Wednesday, August 22, 2007

Back to School: Signature Water and Dancing Cow


Today was Bram's first day back at school. After we took him to school and walked him to his class, we drove over to the office supply store to get a couple more things. On the way we encountered a dancing cow and a girl hawking (ie trying to "sell") free chicken biscuits at the Chic-Fil-A. We didn’t take advantage of the free offer, but while we were stopped at the traffic light, I took video of the person dancing around in the cow suit. And here it is for you to see the ridiculous lengths we capitalists will go to for a buck. Or what silly American jobs there are. Or the kind of silliness that will make me laugh. In case you’re wondering, I didn’t get the free food because although the sandwiches at Chic-Fil-A are really really good, I can’t afford all of the fat and calories right now, even if they are free.
The school served signature water at the Parents' Club picnic yesterday. Signature water is bottled water with customized labels and is usually called private label water. People here buy it for company and school functions, health clubs, and weddings and other parties as a way to promote something, to raise money, or to commemorate some event. It's quite popular these days. It costs from about fifty cents to a dollar and half per bottle to have it made, depending on how many cases of it that you buy. In Czech crowns, that is between 10 and 30 Kc per bottle! So, what do you think about that? Yes, I know. I think so, too. And that is one more reason why I miss you so much. Now, if you will pardon me, I have to go calculate how many of these bottles equals one air ticket to Prague.

Sunday, August 19, 2007

Flea-Tech: Violence Rules the Day

First of all, don't call it Flea Tech; they hate that and it isn't a very respectful moniker for the Federal Law Enforecement Training Center (FLETC). We spent the day with our friend, Federal Agent Sharkmon.
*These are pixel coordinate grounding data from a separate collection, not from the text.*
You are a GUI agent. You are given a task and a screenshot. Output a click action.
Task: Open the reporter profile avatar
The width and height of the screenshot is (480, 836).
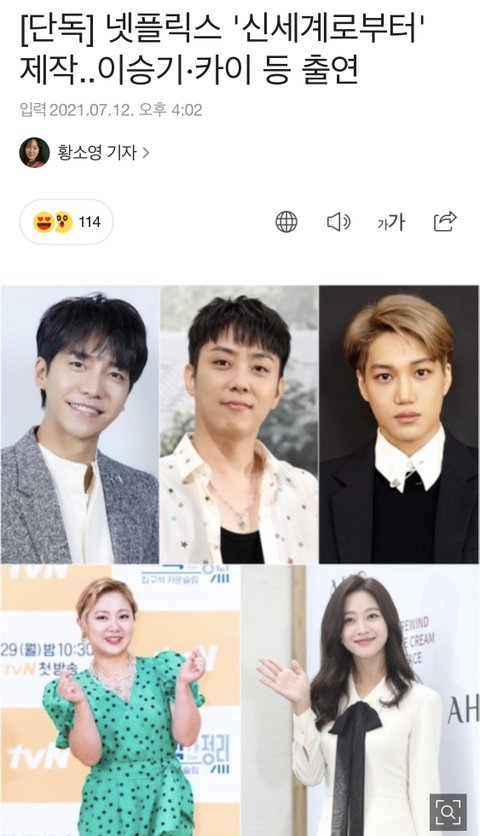[x=35, y=152]
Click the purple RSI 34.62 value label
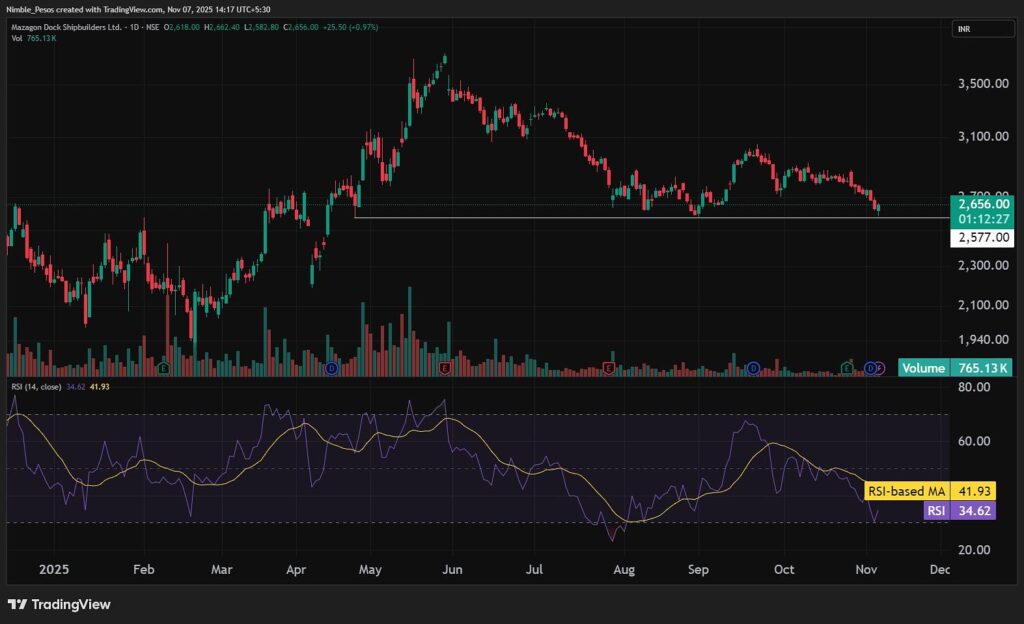 point(955,510)
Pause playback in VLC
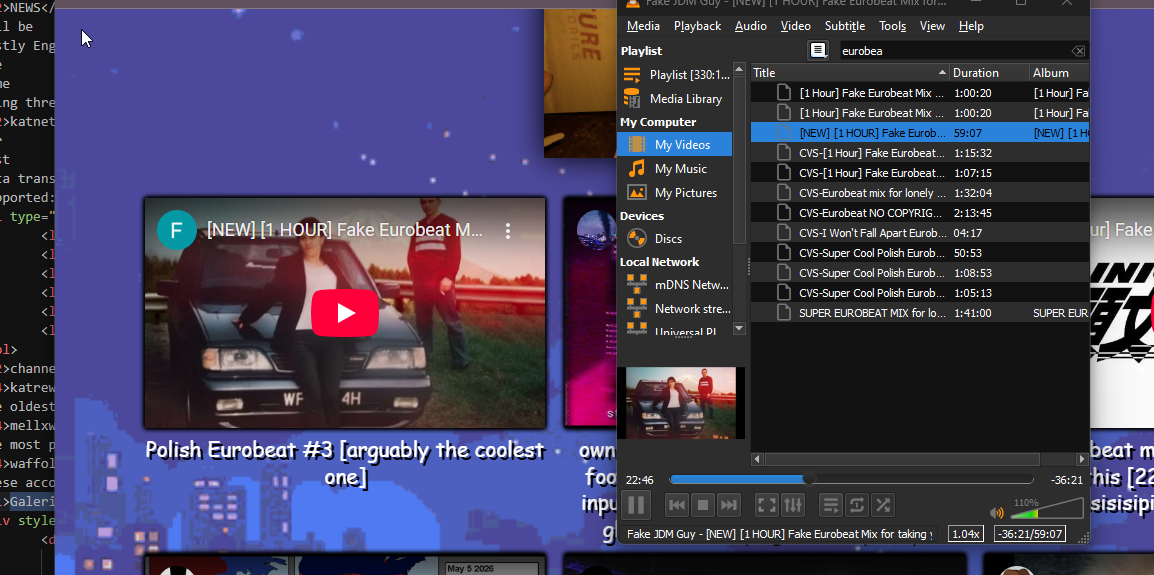1154x575 pixels. click(x=636, y=505)
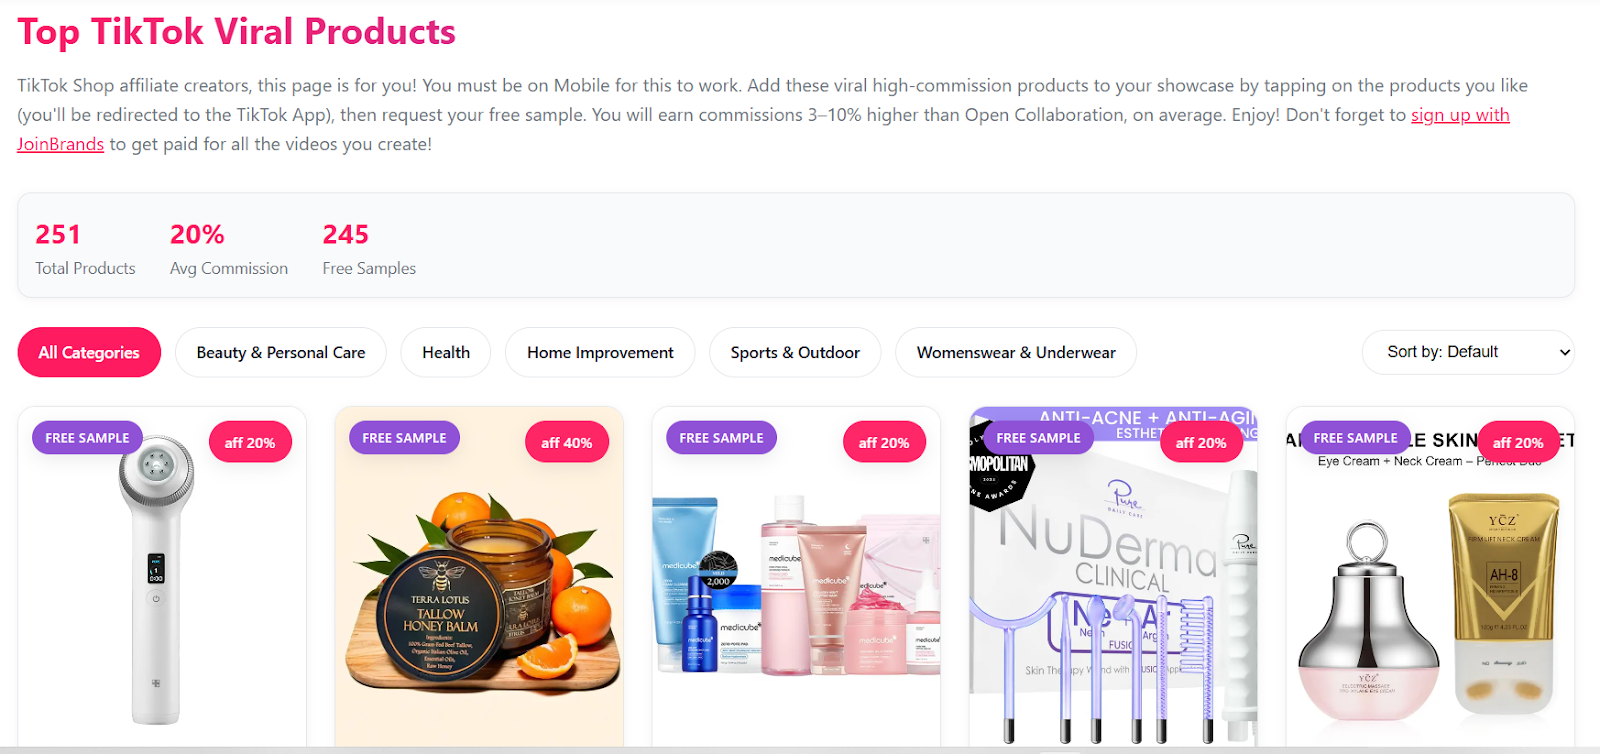1600x754 pixels.
Task: Open the Sort by Default dropdown
Action: pyautogui.click(x=1468, y=352)
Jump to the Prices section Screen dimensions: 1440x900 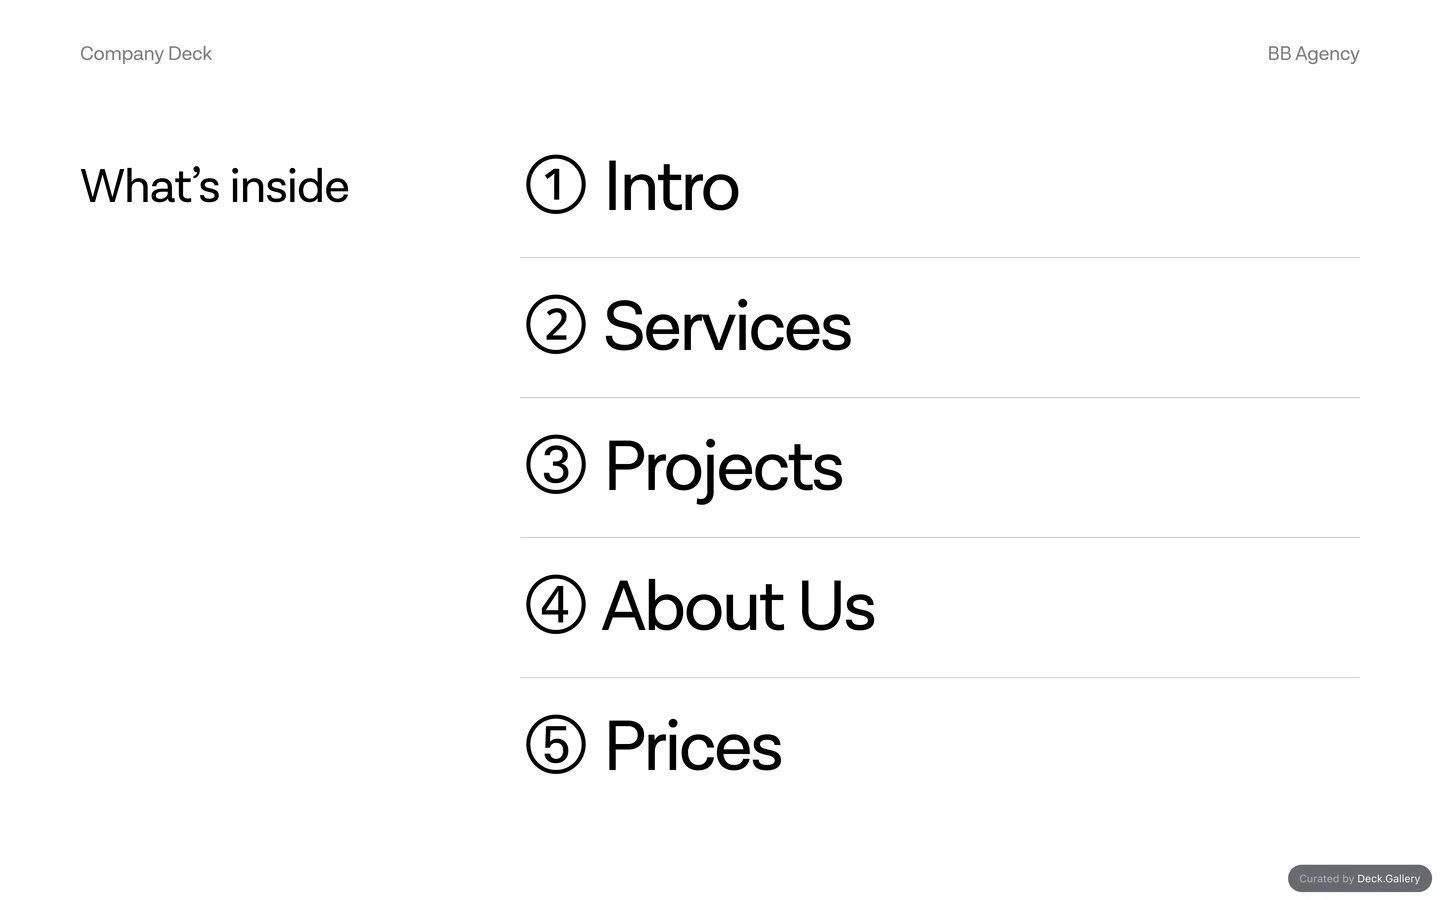coord(693,746)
That still isn't his real name; I have seen his ID, but I don't want to compromise his identity as an agent, so he is Agent Sharkmon.
The very first thing we had to do was to report to the weapons clearing area. We weren't carrying any, and Sharkmon has a special 'red gun' that it isn't necessary to clear. In fact, it isn't a real gun, but all of the trainees have to carry it at all times. A real gun and the right to carry it as a federal agent have to be earned. Our tour started with our providing personal information which we are sure will go into our FBI files, or will be used to start new files on us. Who am I kidding? Of course we already have files!
One of the first things our guide told us about is the cardinal rule of law enforcement: Technique is good, but violence rules the day.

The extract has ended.